I agree with Jordan. Nurses and physical therapists working in hospitals with active joint replacement programs know the good surgeons, the mediocre and the ones to avoid. Some infections are unavoidable; others are not.  Nurses know the surgeons most skilled in using postoperative anticoagulation to prevent formation of dangerous blood clots in the leg after surgery while not causing excessive surgical site bleeding, fertile ground for an infection.

Surgical site infections after knee replacements can be catastrophic. Replacement of a failed hip prosthesis is a big deal. Occasionally an infected prosthesis can be saved by multiple returns to the operating room for what surgeons call washouts. But the pain and discomfort from returns to the operating room cause additional complications. An increased need for strong pain medication and mental cloudiness go hand-in-hand to fuel a second layer of medical and social problems that can threaten a person’s independence.


Double or nothing

“Both my knees were shot so I decided to get both fixed at the same time,” says David Wessel, speaking several weeks after his double knee replacements. “My brother also had a knee replacement, but he only had one bad one. He is back playing tennis.”

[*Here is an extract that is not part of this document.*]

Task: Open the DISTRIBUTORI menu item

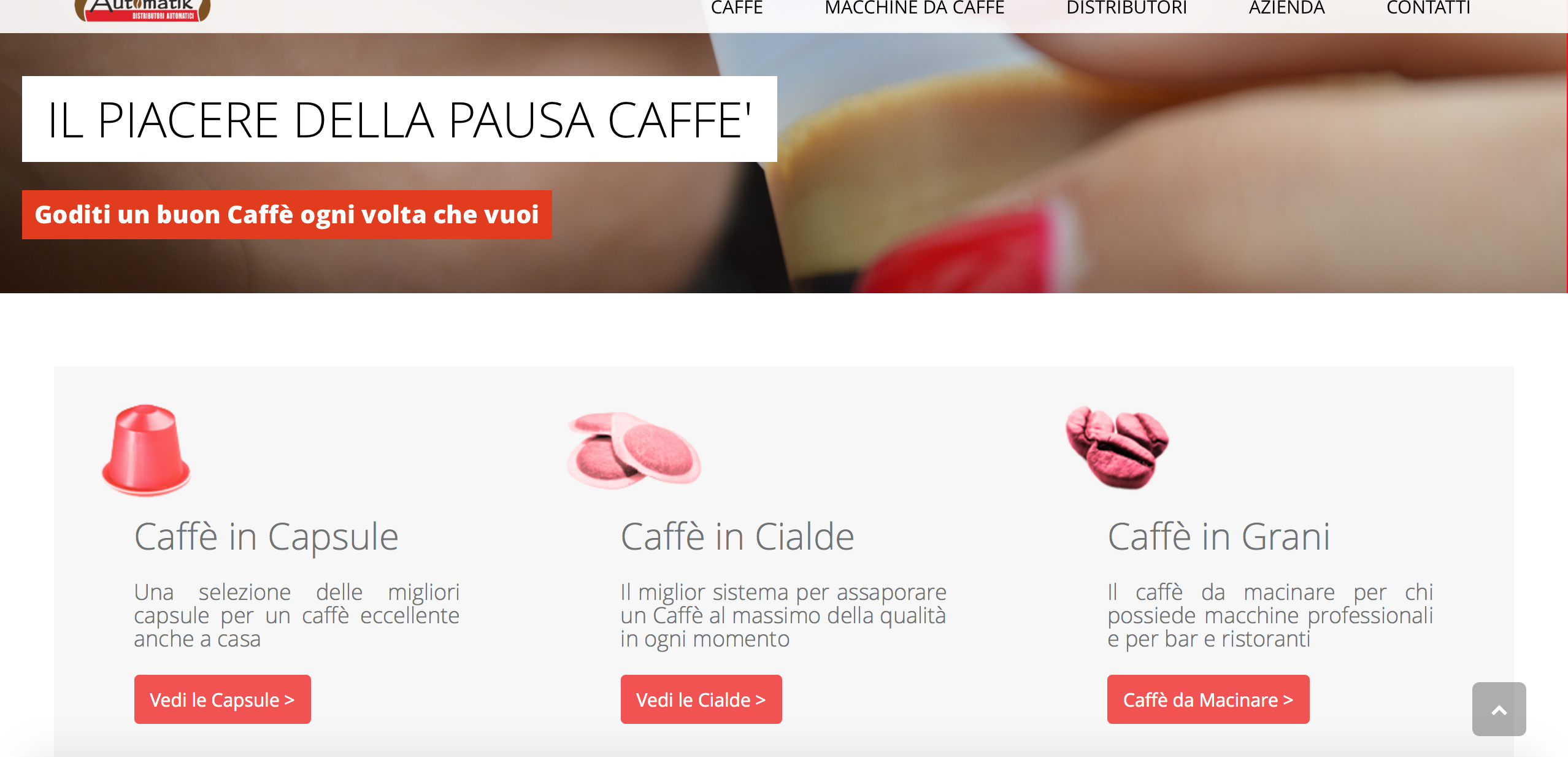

“I just didn’t want to go through it all twice, and my surgeon said OK. The surgery took  hours. I was in the hospital about 3 days and then moved to the rehab center on Clearview for just over a week.”

“The nurses and the rehab therapy were excellent. There was one other person also rehabbing from double knee surgery. The nurse said they don’t take patients who only have surgery on one knee. I was impressed by all the attention I got, but it wasn’t easy. The food was awful. They kept me for just over a week dismissing me with instructions to walk on my own.”

“That was easy as I live next to Audubon Park. This is my 5th week after surgery. I am walking slowly around the entire park, two miles, with a few rest stops. I’m also doing aqua therapy at the Loyola pool. My recovery has been slow but persistent. It is worse than they tell you.

“You walk and move your legs a lot. It seems to be working. For me it was worth doing both at the same time. It is tough, but I don’t have to do it again. And yes, you can give my age. Call it ancient at 76 years, but still walking.”